Five young chefs have participated in the inaugural Ora King Next Generation mentoring programme over the past two months; this is a new programme designed to help the next generation of promising chefs develop the necessary know-how to excel in the industry. The chefs were paired with five well-known and established chefs, and the programme was split into two stages. Including one week at the allocated mentor’s restaurant and a one day workshop in Christchurch consisting of short modules, with topics covered by mentors and industry experts such as leadership, life balance, provenance, social media, trends and dish inspiration.

One of the young chefs chosen for the programme was Harrison McIntyre, apprentice chef at SkyCity conventions, kitchens and catering, who was mentored by Simon Green from Halo at Trinity Wharf in Tauranga.
Although growing up in West Auckland, McIntyre spent a lot of weekends and holidays at Martins Bay, a coastal town near Kawau Island, where his love of seafood began.
“I had the opportunity to work at Auckland Seafood School through a contact at college,” said McIntyre. “There I met resident chef Mark Dronjak, who took me on, developed my interest in the industry and continued to involve me in the spice business he was developing and supported me in my application for a chef apprenticeship at SkyCity.”
..........
▸ **Directions**:
[a] In the Ora King mentoring article, who mentored Harrison McIntyre?
[b] Quote the Ora King mentoring article word for word between "Although growing up" and "of seafood began.", inclusive.
..........
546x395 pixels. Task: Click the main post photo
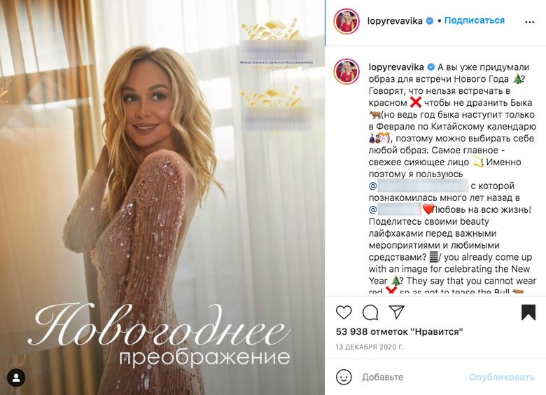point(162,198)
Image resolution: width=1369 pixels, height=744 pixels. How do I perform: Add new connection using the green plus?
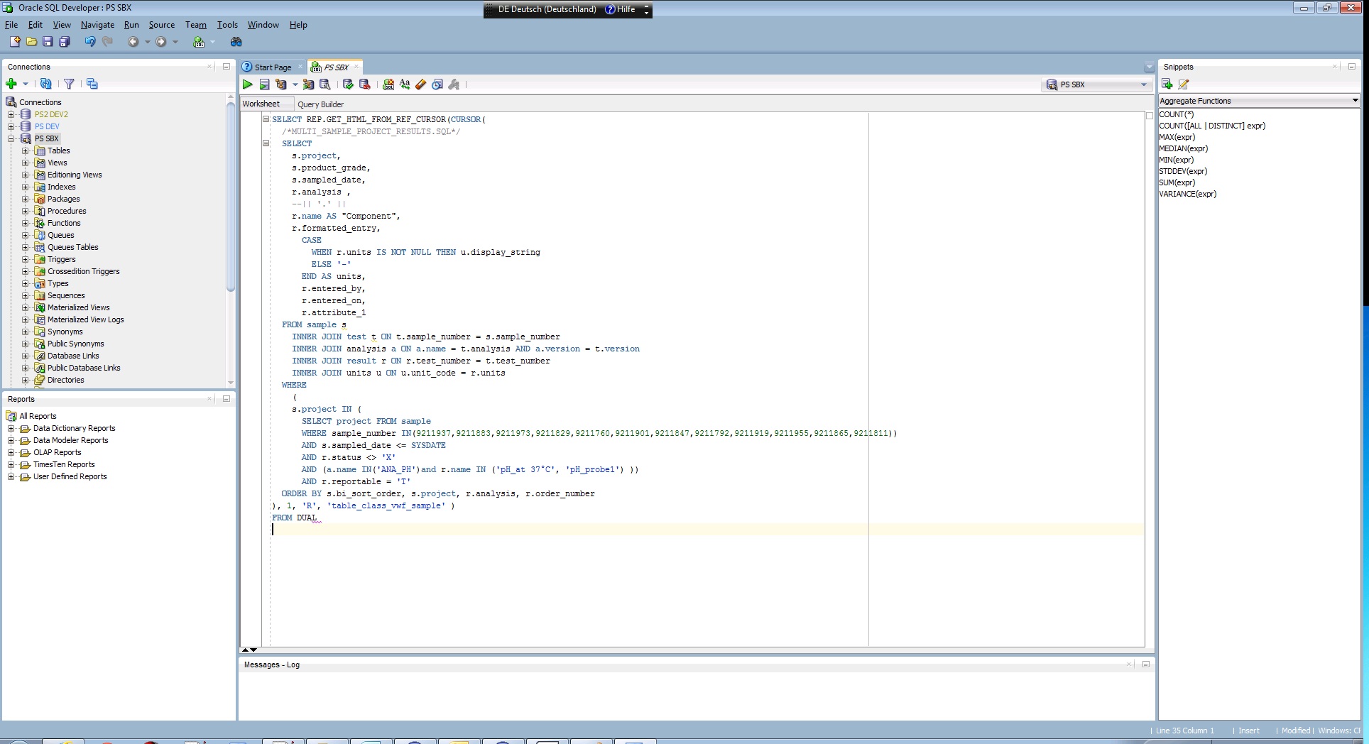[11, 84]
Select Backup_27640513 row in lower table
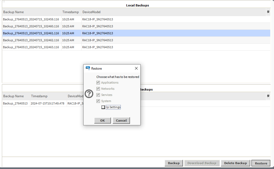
..........
▸ **Solutions below**:
[a] Simon Green from Halo at Trinity Wharf in Tauranga.

[b]
Although growing up in West Auckland, McIntyre spent a lot of weekends and holidays at Martins Bay, a coastal town near Kawau Island, where his love of seafood began.